Doubtless (I think) this last situation is because getting two "A"s at one
site for taxon 2 and 3 is very improbable when all the other sites have no
mutations to "A"s at all.
This shows a very clear difference in what characters and character states
really mean between analysis in morphology and molecular studies, though
it's hard to put into words.
Also, choice of model to recognize invariant sites or not makes a big
difference, doesn't it? How might this affect measures of uncertainty?
Richard H. Zander
Bryology Group, Missouri Botanical Garden
PO Box 299, St. Louis, MO 63166-0299 USA
richard.zander at mobot.org <mailto:richard.zander at mobot.org>
Voice: 314-577-5180; Fax: 314-577-9595
Bryophyte Volumes of Flora of North America:
Shipping address for UPS, etc.:
Missouri Botanical Garden
4344 Shaw Blvd.
St. Louis, MO 63110 USA
From: A.P. Jason de Koning [mailto:apjdk at ALBANY.EDU]

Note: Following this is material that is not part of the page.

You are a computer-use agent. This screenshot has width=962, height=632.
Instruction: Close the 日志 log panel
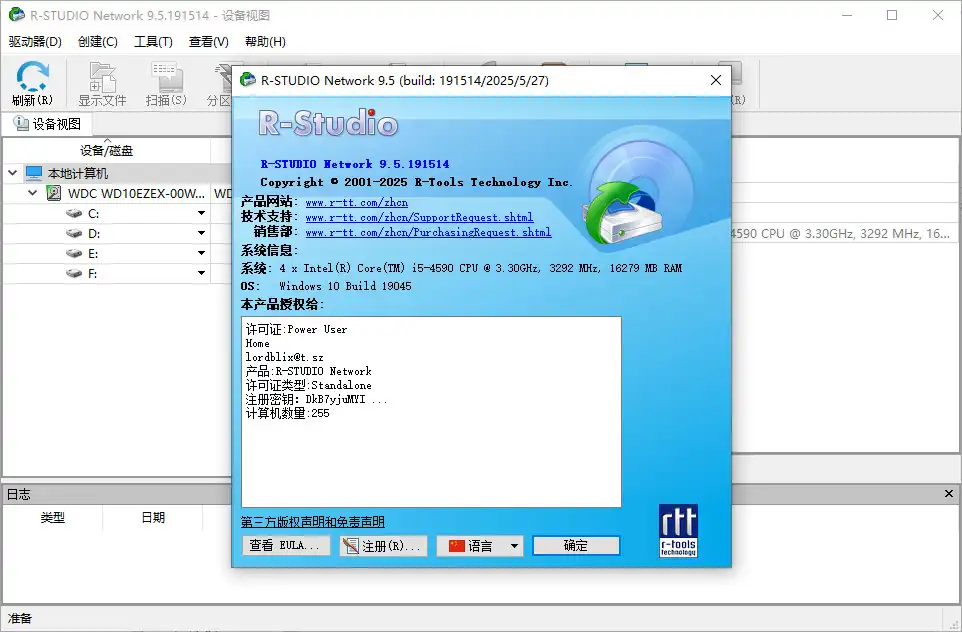tap(949, 494)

Sent: Tuesday, July 19, 2005 9:31 PM
To: TAXACOM at LISTSERV.NHM.KU.EDU
Subject: Re: [TAXACOM] Molecular taxonomy: on way out?
> Why bother expurging the data matrix from non-informative
> characters when the algorithm doesn't take them into account?
I agree that throwing out data here is unnecessary, and in general
can be biasing.
An unmentioned issue to consider with respect to probabilistic
analyses (of molecular or phenotypic characters): the inclusion of
characters with phylogenetically non-informative character state
distributions can be beneficial because they may contribute
information to the estimation of model parameters (such as relative
rates of character state transformation), which can have an
"indirect" effect on the selection of an optimal topology (though
perhaps rarely, and not strongly). Why? Because the effect on
relative rate estimates by 'non-informative' characters can alter the
relative probabilities of trees for other 'informative' characters!
For a very large dataset, inclusion of such characters could matter
for any given phylogeny problem...certainly it matters in molecular
evolutionary analyses where phylogeny is not the desired endpoint.